I especially have to disagree with the "ECS code is almost always more long, confusing and tightly coupled than the equivalent MB code." statement. The code is more long for sure, but much clearer due to the reliance on entity queries and very explicit update orders. As for coupling, I gotta say I'm surprised you're raising this as an issue. The quasi-absence of coupling is one of the biggest strengths of ECS

 

Oh, my, where do I even begin.

I've done goofed so hard with DOTS so much I had straight Monobehaviour-implementations which were faster because I had no idea about overhead when using the Job Systeme. I've had systems that I thought were simple, clean and efficient perform terribly compared to where I just had promise chains as if I explicitly typed out the branching choices. Point in case, my triangulator, which currently performs over 100 times better than Triangle.NET and is faster than anything else I have tried so far. It looks like a complete mess but that's simply because I can just add more cases to cover shortcuts and the faster it becomes. I didn't think it would work that way but it did.

I wish it wasn't the case, but sometimes it seems that one can actually pick up on patterns in the ugliest way possible and make it work in the best way possible.

 

Sure. Everything I have said here should have a big flashing "in my opinion" above it.

In the context of this forum though, we need to consider ECS as to what can be done with its current implementation. Using the full feature set of C# is not on the table - you will always be using structs and not classes, lack access to coroutines, etc.

And don't get me wrong - in places where ECS is needed, it absolutely shines. My contention is that it leads to poor architecture and tight implicit coupling when used extensively. Kdb+ is an incredibly fast database, but I don't think anyone is writing huge parts of their stack in Q.
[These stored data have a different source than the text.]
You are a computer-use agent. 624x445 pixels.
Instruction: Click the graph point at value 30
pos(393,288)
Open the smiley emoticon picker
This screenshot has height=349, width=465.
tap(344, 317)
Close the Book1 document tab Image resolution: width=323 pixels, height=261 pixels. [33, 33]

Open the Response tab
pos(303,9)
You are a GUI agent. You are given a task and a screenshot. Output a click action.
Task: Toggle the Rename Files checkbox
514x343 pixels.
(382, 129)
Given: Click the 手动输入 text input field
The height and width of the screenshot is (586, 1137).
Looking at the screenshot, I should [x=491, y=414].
And I would contend that for each of those cases (except maybe pausing), the equivalent MB code is easier to write, read, test, fix bugs with, modify, onboard new team members, etc. And this problem is inherent to using pure ECS for those tasks.
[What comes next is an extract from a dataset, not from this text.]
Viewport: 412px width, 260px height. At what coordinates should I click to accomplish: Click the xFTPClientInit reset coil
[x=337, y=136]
For UI, this gets into the idea of separating algorithms from data representation. A flexbox layout shouldn't care what controls are inside it, but it does need to easily iterate through those controls and calculate their sizes. Unity approach right now is focusing on UI Toolkit (looks like HTML+CSS) which seems like a good approach to empower designers.
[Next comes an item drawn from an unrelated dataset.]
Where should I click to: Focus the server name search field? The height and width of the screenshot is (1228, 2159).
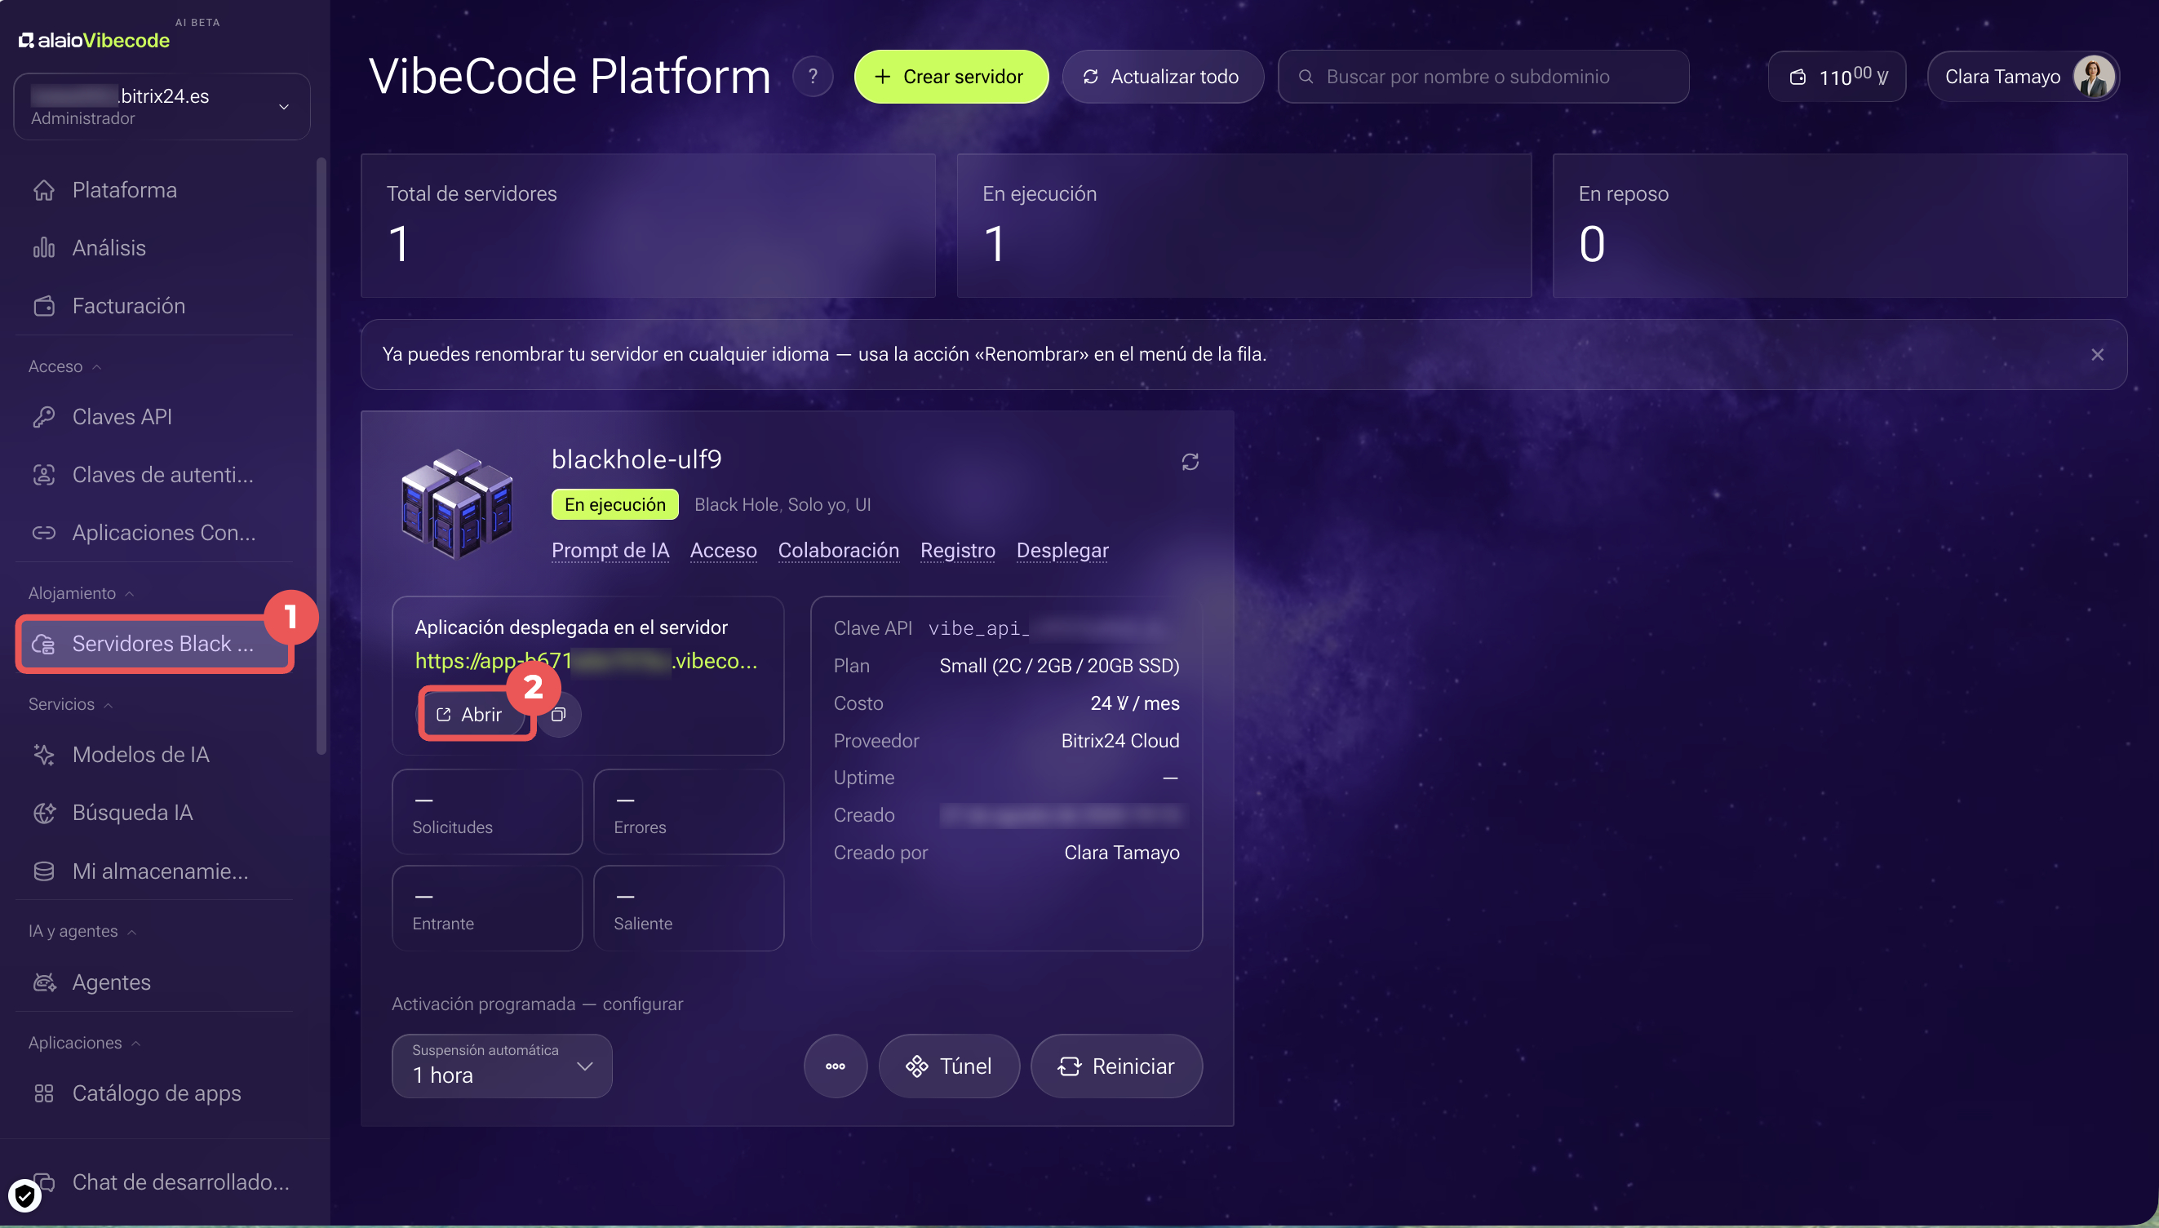coord(1483,77)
For event sequences, I gave the example above. Yes, it could be done with command buffers of some sort, but that would be like cutting grass with scissors. This weekend I popped off like 30 "yield return" style coroutines; I can't imagine how hard it would have been to translate them to ECS.

Procedural generation is an implementation issue; I've posted elsewhere about difficulties in managing/spawning prefab sets. In time this will be better; looking foreward to the offset-subscene thing.

It's ready for a hybrid approach. As they develop more systems based on it, it will be possible to bring over AI, etc. But I don't expect them to ever bring over UI (side note: the new HTML+CSS stuff looks promising).

Sorry if it came off a bit strong. Of course people have different perspectives. I don't have a background in game development, aside from some hobby projects. My perspective is largely from backend software engineering on distributed systems.

 

The sad fact that so little is done with regards to this that is available that I can find online and I am left to trial-and-error until I have something working. Run-time triangulation of non-monotone polygonal shapes with holes in them is seemingly easy in theory, but optimising this for performance is the real challenge. I have tried a lot of libraries and they all seem to be made with next-year async performance in mind. So I spent half a year coming up with something that could at least perform well, but at the expense of portability. Now I am in the process of porting it to the Job system, and while doing so I beheld a pale horse, and hell followed with him.

However, I was mostly curious to see what others could share of their experiences.

 

Here you are talking about Unity's feature-set.

And here you are talking about the architecture.

Keep these separate. Stating that Unity's ECS needs more time to mature and things are easier to do in MonoBehaviour right now (something a lot of people would agree with) is a different conversation from stating that Data-Oriented Design and ECS architectures are inferior when performance is not required (which a lot of people will argue against, the smart ones bringing up Entitas as a counter-example). While I understand what you are trying to say, it is confusing for other people when you don't keep these conversations separate.

No worries. I'm just trying to help you articulate a little more cleanly since your perspective is a good one but too many people have misinterpreted your posts (I can tell from their responses).

There's actually a 1-to-1 translation of coroutines to ECS. I plan on writing a codegen tool for it at some point assuming Unity doesn't beat me to it.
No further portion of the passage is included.